In a six to three decision, the Court held that the federal constitution did not require the exclusion of the three inculpatory statements. Id. at 434. The Court reasoned that “[e] vents occurring outside of the presence of the suspect and entirely unknown to him surely can have no bearing on the capacity to comprehend and knowingly relinquish a constitutional right.” Id. at 422. The Court further reasoned:

Once it is determined that a suspect’s decision not to rely on his rights was uncoerced, that he at all times knew he could stand mute and request a lawyer, and that he was aware of the State’s intention to use his statements to *607secure a conviction, the analysis is complete and the waiver is valid as a matter of law. [Id. at 422-423.]

The Court concluded that because the defendant voluntarily confessed with full awareness and comprehension of his Miranda rights, the waivers were valid.

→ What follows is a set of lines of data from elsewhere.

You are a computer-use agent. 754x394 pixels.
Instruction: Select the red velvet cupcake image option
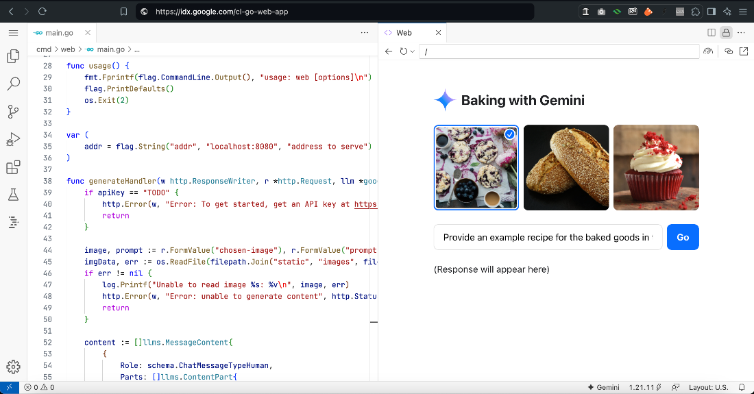click(656, 168)
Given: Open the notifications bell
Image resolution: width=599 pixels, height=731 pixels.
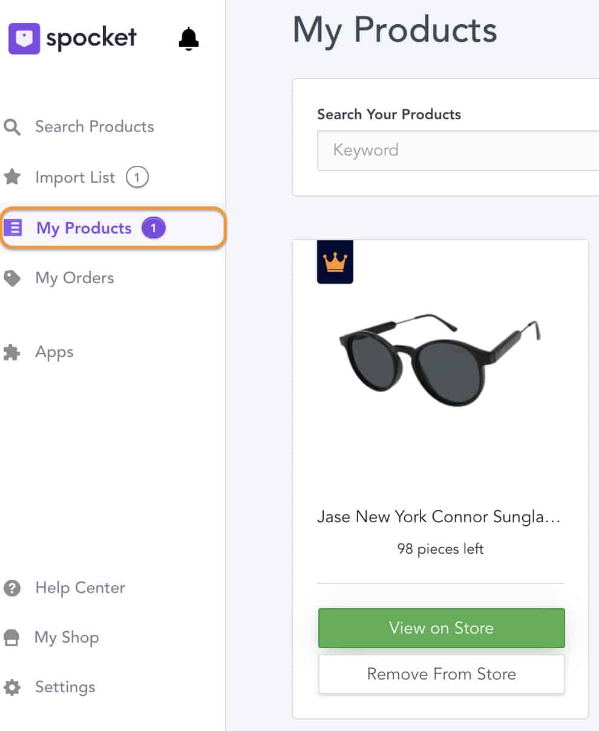Looking at the screenshot, I should click(188, 38).
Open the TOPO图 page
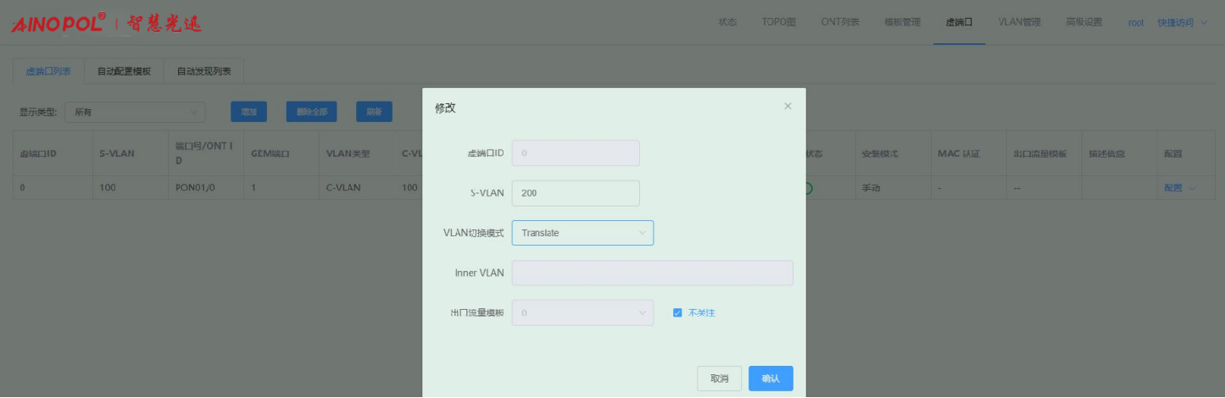Screen dimensions: 1225x398 (x=778, y=23)
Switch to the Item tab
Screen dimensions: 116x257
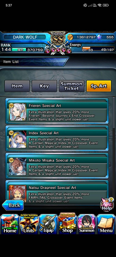click(x=17, y=86)
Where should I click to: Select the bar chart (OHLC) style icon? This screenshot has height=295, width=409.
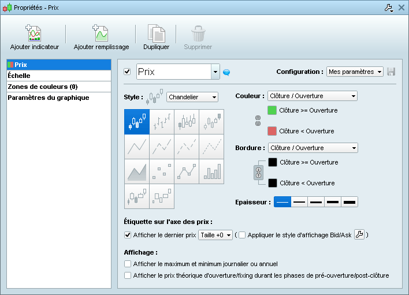click(162, 122)
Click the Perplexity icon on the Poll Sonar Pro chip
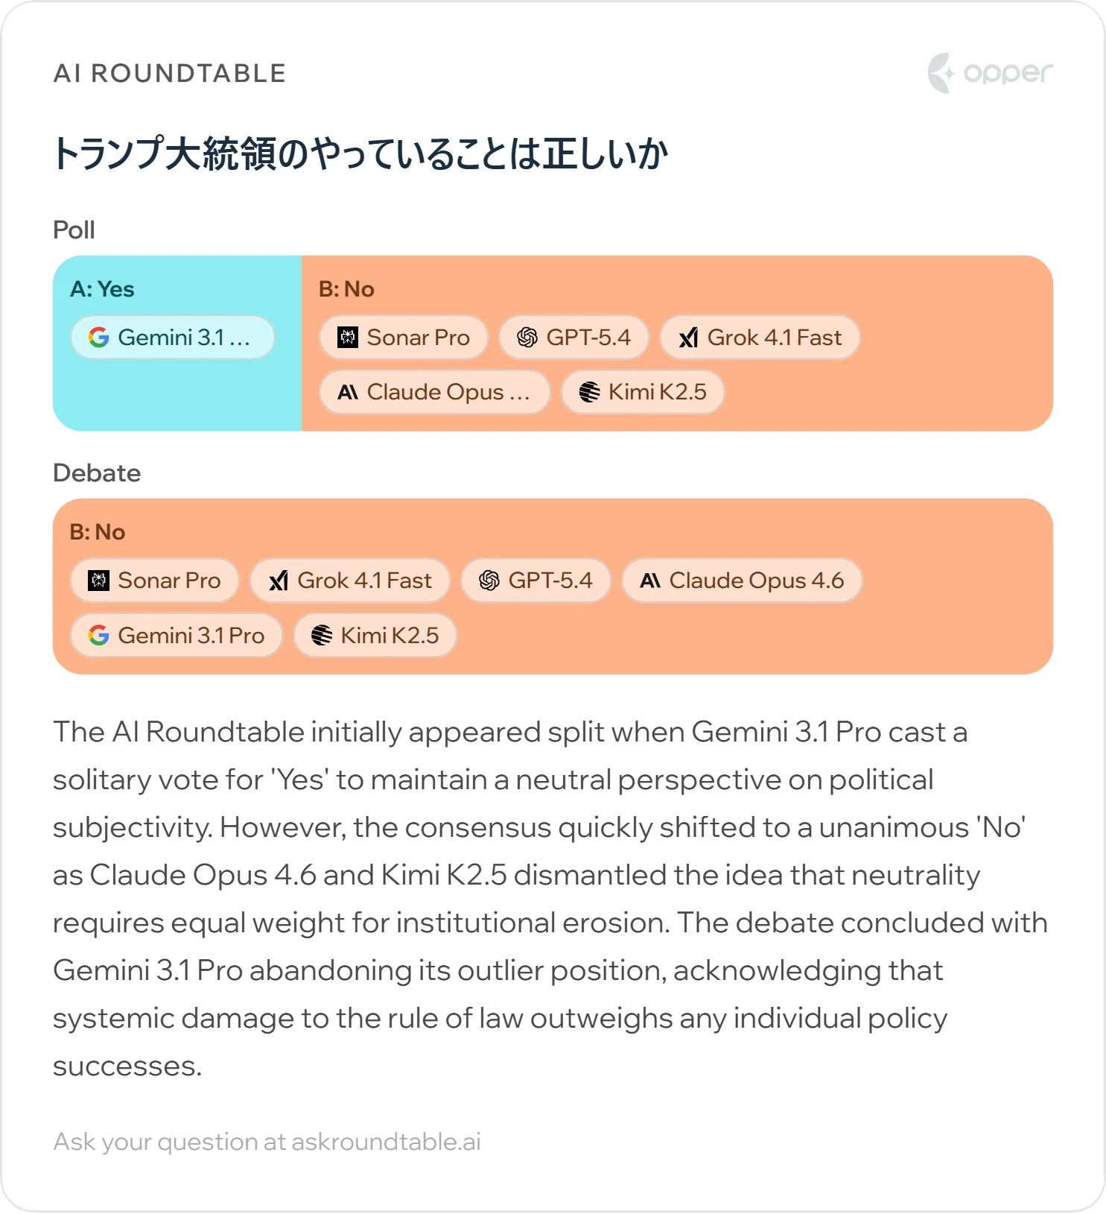This screenshot has height=1214, width=1106. 348,338
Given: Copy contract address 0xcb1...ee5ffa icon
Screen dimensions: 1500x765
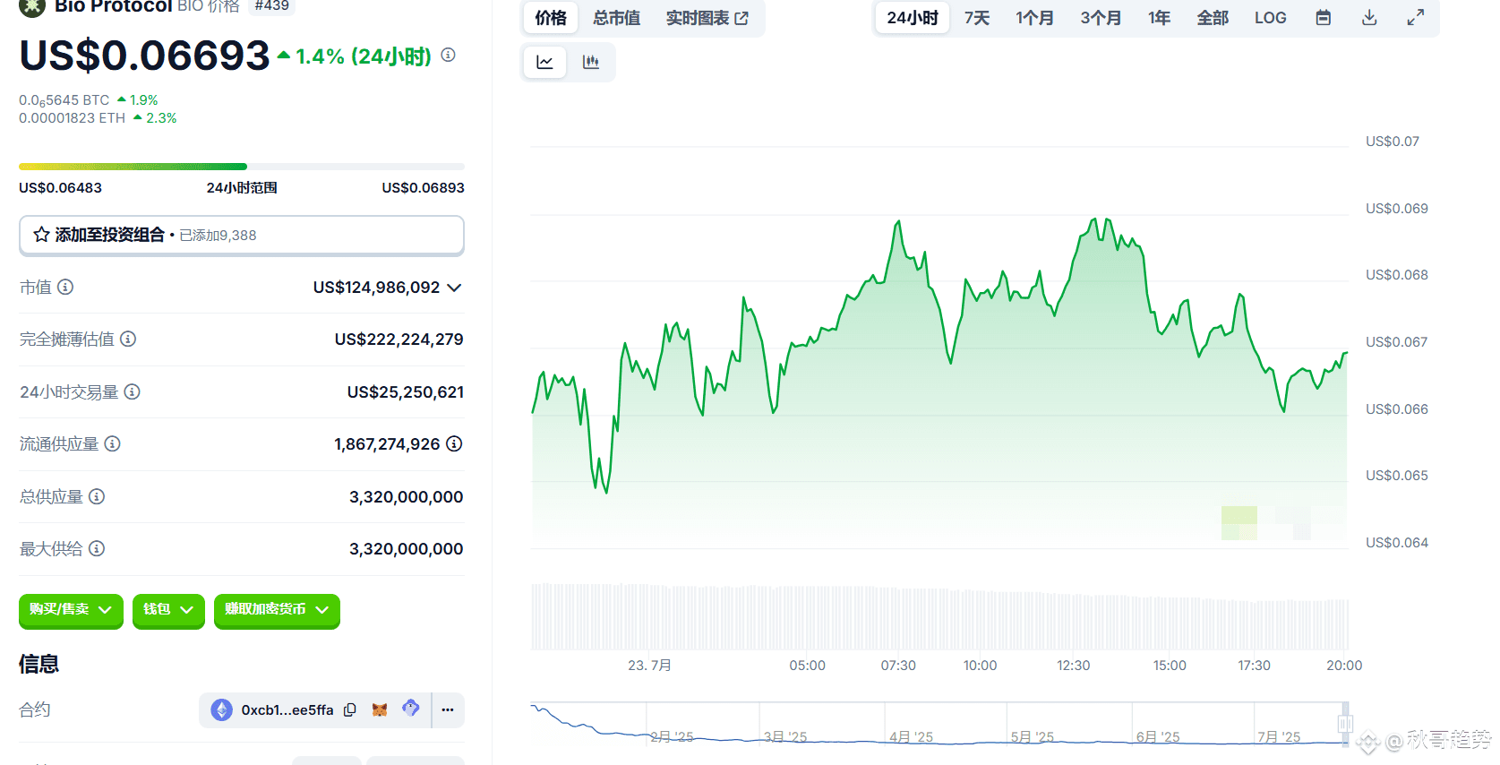Looking at the screenshot, I should [x=350, y=709].
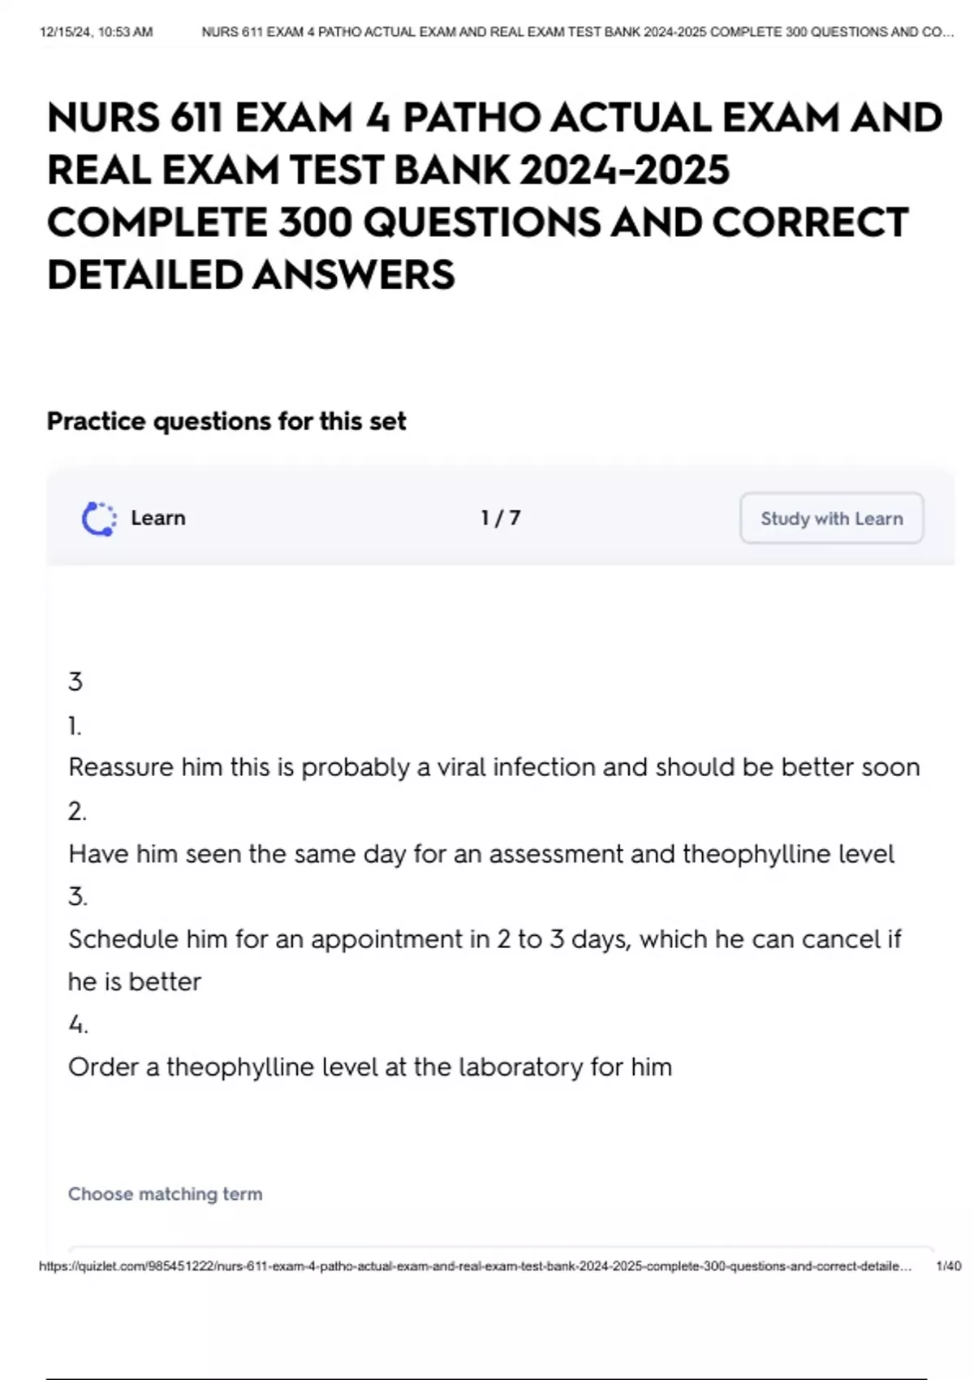Click the Choose matching term label
Viewport: 974px width, 1380px height.
[165, 1194]
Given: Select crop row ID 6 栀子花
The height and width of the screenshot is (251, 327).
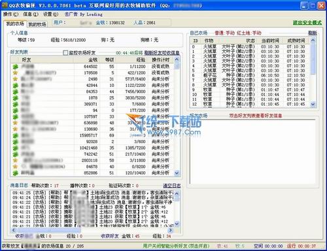Looking at the screenshot, I should coord(250,75).
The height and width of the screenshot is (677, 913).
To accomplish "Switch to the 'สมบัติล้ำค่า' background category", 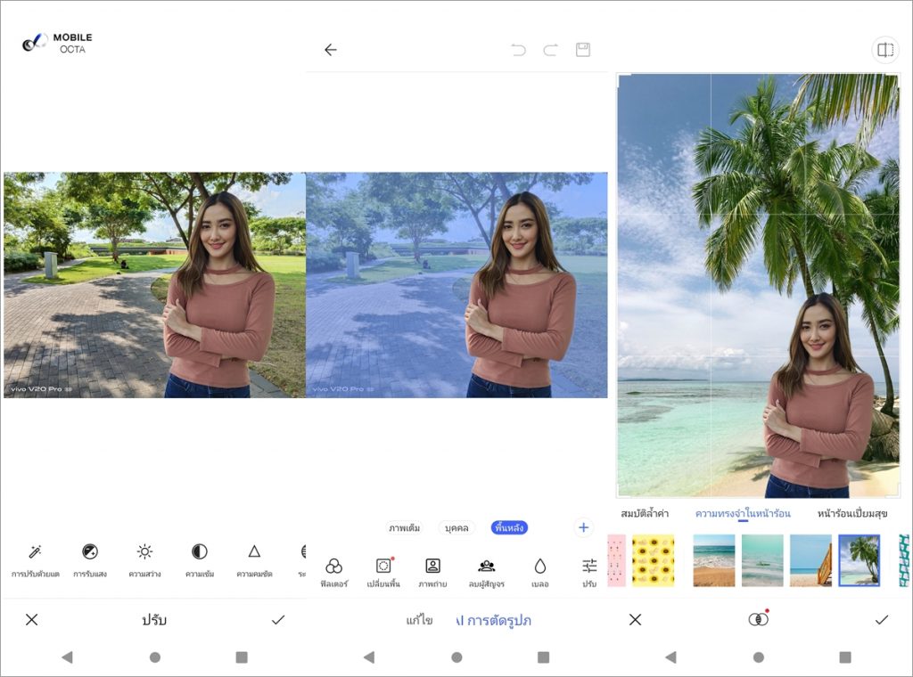I will (x=645, y=514).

While the Court based its holding on its interpretation of the federal constitution, it explicitly recognized that “[n]othing we say today disables the States from adopting different requirements for the conduct of its employees and officials as a matter of state law.”10 Id. at 428.

B. OTHER STATES

In fact, many states that have considered this issue have held that, as a matter of state law, the police must inform the suspect that his attorney is immediately available to consult with him. 11 And, although the states have provided different rationales for imposition of this duty, “they agree on one supervening principle: the atmosphere of custodial interrogation is inherently coercive and protecting the right against self-incrimination entails counteracting that coercion.” State v Reed, 133 NJ 237, 255; 627 A2d 630 (1993).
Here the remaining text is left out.